On the other hand, I think that the patients who appear to be ideal candidates for capsule endoscopy are those patients who fail to respond to a gluten-free diet, or who develop alarm symptoms while on a gluten-free diet. These patients often undergo extensive radiologic, and sometimes, surgical evaluation, because of concern for the development of complications (such as lymphoma(25,26) or ulcerative jejunitis(27). It is clear that lesions detected by capsule endoscopy in this high-risk group will require further evaluation of these abnormalities through biopsy. Capsule endoscopy may thus be used to select patients to undergo enteroscopy(28) or, more probably in the near future, double-balloon endoscopy(29).
The role of endoscopy in the follow-up of celiac disease
Data on small-intestinal recovery in patients with celiac disease are scarce and contradictory. This is especially the case for adult patients, who often show incomplete histological recovery after starting GFD. On the other hand, there are very few data about the endoscopic recovery on GFD. We recently conducted a two-year prospective study on 42 consecutive adults with newly diagnosed celiac disease. All the patients underwent EGDscopy and small-bowel biopsy. A normal endoscopic appearance (absence or mucosal irregular findings, normal duodenal folds) was found in 76.2% after two-year on a GFD. Subdividing the patients according to age, patients aged from 15 to 60 years showed significant improvement within 12 months but faster in patients in patients <45 years, whereas the improvement in endoscopic findings in patients older than 60 years was not statistically significant even 24 months after starting GFD. On the contrary, histological recovery was much more slower, since only younger patients (5-30 years) showed significant improvement of histology within 24 months(30). These data showed for the first time that endoscopic recovery is faster than histological recovery after starting GFD.

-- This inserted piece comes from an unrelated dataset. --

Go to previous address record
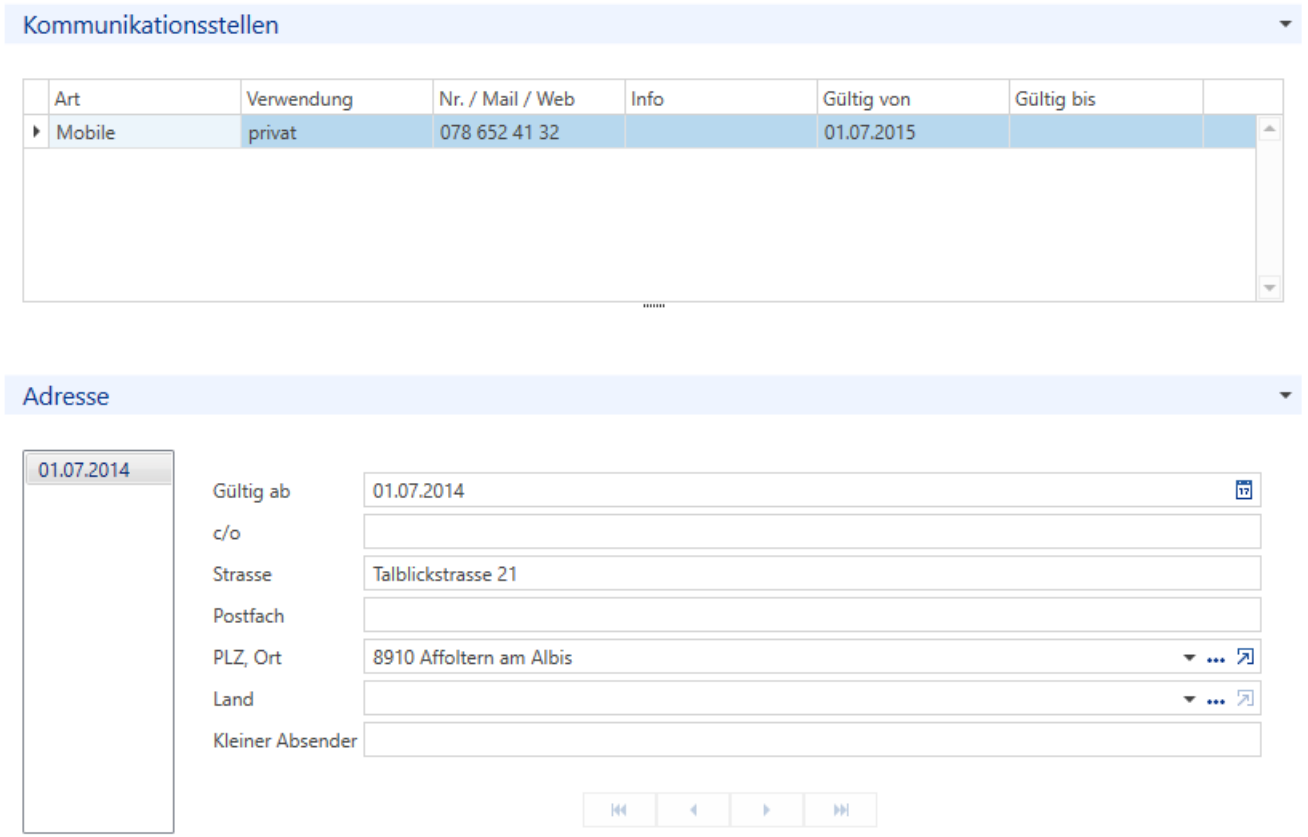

A number of studies have demonstrated a strong correlation between the endoscopic duodenal findings and celiac disease. Furthermore, absence of specific features suspected from celiac disease does not exclude celiac disease and specimens should always be obtained when there is a suspicion that the disease may be present. For this reason, capsule endoscopy should be not recommended as first endoscopic step in searching celiac disease, but it may be best used to recognize endoscopic recovery and to exclude complication in celiac patients on GFD.
The last question is: How long should we continue with endoscopic and histological follow-up? Looking at the results recently obtained from our group, my advice on follow-up could be summarized as follows: patients aged under 30 years should undergo endoscopic/histological assessment after one year; patients aged 30-45 years should be reassessed after two years; and patients aged 50 years and over should be reassessed after two years, including an immunohistological assessment to exclude refractory celiac disease.